Text extract |
——————
And this actually works:

> (let/cc k (producer k))
1
> (let/cc k (producer k))
2
> (let/cc k (producer k))
3

(Tracing how it works is a good exercise.)

Before we continue, we’ll clean things up a little. First, to make it easier to get values from the producer, we can write a little helper:

(define (get producer)
  (let/cc k (producer k)))

Next, we can define a local helper inside the producer to improve it in a similar way by making up a yield that wraps the raw-yield input continuation (also flip the condition):

(define producer
  (let ([resume #f])
    (lambda (raw-yield)
      (define (yield value)
        (let/cc k (set! resume k) (raw-yield value)))
      (if resume
        (resume 'blah)
        (begin (yield 1)
              (yield 2)
              (yield 3))))))

And we can further abstract out the general producer code from the specific 1-2-3 producer that we started with. The complete code is now:

(define (make-producer producer)
  (let ([resume #f])
    (lambda (raw-yield)
      (define (yield value)
        (let/cc k (set! resume k) (raw-yield value)))
      (if resume
        (resume 'blah)
        (producer yield)))))

(define (get producer)
  (let/cc k (producer k)))

(define producer
  (make-producer (lambda (yield)
                  (yield 1)
                  (yield 2)
                  (yield 3))))

When we now evaluate (get producer) three times, we get back the three values in the correct order. But there is a subtle bug here, first try this (after re-running!):

> (list (get producer) (get producer))

Seems that this is stuck in an infinite loop. To see where the problem is, re-run to reset the producer, and then we can see the following interaction:

> (* 10 (get producer))
10
> (* 100 (get producer))
20
> (* 12345 (get producer))
30

This looks weird… Here’s a more clarifying example:

> (list (get producer))
'(1)
> (get producer)
'(2)
> (get producer)
'(3)

Can you see what’s wrong now? It seems that all three invocations of the producer use the same continuation — the first one, specifically, the (list <*>) continuation. This also explains why we run into an infinite loop with (list (get producer) (get producer)) — the first continuation is:

(list <*> (get producer))

so when we get the first 1 result we plug it in and proceed to evaluate the second (get producer), but that re-invokes the first continuation again, getting into an infinite loop. We need to look closely at our make-producer to see the problem:

(define (make-producer producer)
  (let ([resume #f])
    (lambda (raw-yield)
      (define (yield value)
        (let/cc k (set! resume k) (raw-yield value)))
      (if resume
        (resume 'blah)
        (producer yield)))))
——————
Given information |
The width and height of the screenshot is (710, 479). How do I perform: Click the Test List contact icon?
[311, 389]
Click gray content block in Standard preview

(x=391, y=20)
——————
Instructions for the task |
Carry on the text about continuation-based producers from its last code block, explaining what in make-producer causes every call to reuse the first continuation.

Exercise result |
When (make-producer (lambda (yield) ...)) is first called, resume is initialized to #f, and the result is the (lambda (raw-yield) ...), which is bound to the global producer. Next, we call this function, and since resume is #f, we apply the producer on our yield — which is a closure that has a reference to the raw-yield that we received — the continuation that was used in this first call. The problem is that on subsequent calls resume will contain a continuation which it is called, but this will jump back to that first closure with the original raw-yield, so instead of returning to the current calling context, we re-return to the first context — the same first continuation. The code can be structured slightly to make this a little more obvious: push the yield definition into the only place it is used (the first call):

(define (make-producer producer)
  (let ([resume #f])
    (lambda (raw-yield)
      (if resume
        (resume 'blah)
        (let ([yield (lambda (value)
                      (let/cc k
                        (set! resume k)
                        (raw-yield value)))])
          (producer yield))))))

yield is not used elsewhere, so this code has exactly the same meaning as the previous version. You can see now that when the producer is first used, it gets a raw-yield continuation which is kept in a newly made closure — and even though the following calls have different continuations, we keep invoking the first one. These calls get new continuations as their raw-yield input, but they ignore them. It just happened that the when we evaluated (get producer) three times on the REPL, all calls had essentially the same continuation (the P part of the REPL), so it seemed like things are working fine.

To fix this, we must avoid calling the same initial raw-yield every time: we must change it with each call so it is the right one. We can do this with another mutation — introduce another state variable that will refer to the correct raw-yield, and update it on every call to the producer. Here’s one way to do this:

(define (make-producer producer)
  (let ([resume #f]
        [return-to-caller #f])
    (lambda (raw-yield)
      (set! return-to-caller raw-yield)
      (if resume
        (resume 'blah)
        (let ([yield (lambda (value)
                      (let/cc k
                        (set! resume k)
                        (return-to-caller value)))])
          (producer yield))))))

Using this, we get well-behaved results:

> (list (get producer))
'(1)
> (* 8 (get producer))
16
> (get producer)
3

or (again, after restarting the producer by re-running the code):

> (list (get producer) (get producer) (get producer))
'(1 2 3)

Side-note: a different way to achieve this is to realize that when we invoke resume, we’re calling the continuation that was captured by the let/cc expression. Currently, we’re sending just 'blah to that continuation, but we could send raw-yield there instead. With that, we can make that continuation be the target of setting the return-to-caller state variable. (This is how PLAI solves this problem.)

(define (make-producer producer)
  (let ([resume #f])
    (lambda (raw-yield)
      (define return-to-caller raw-yield)
      (define (yield value)
        (set! return-to-caller
              (let/cc k
                (set! resume k)
                (return-to-caller value))))
      (if resume
        (resume raw-yield)
        (producer yield)))))

Continuing with our previous code, and getting the yield back into a a more convenient definition form, we have this complete code:

;; An implementation of producer functions

#lang racket

(define (make-producer producer)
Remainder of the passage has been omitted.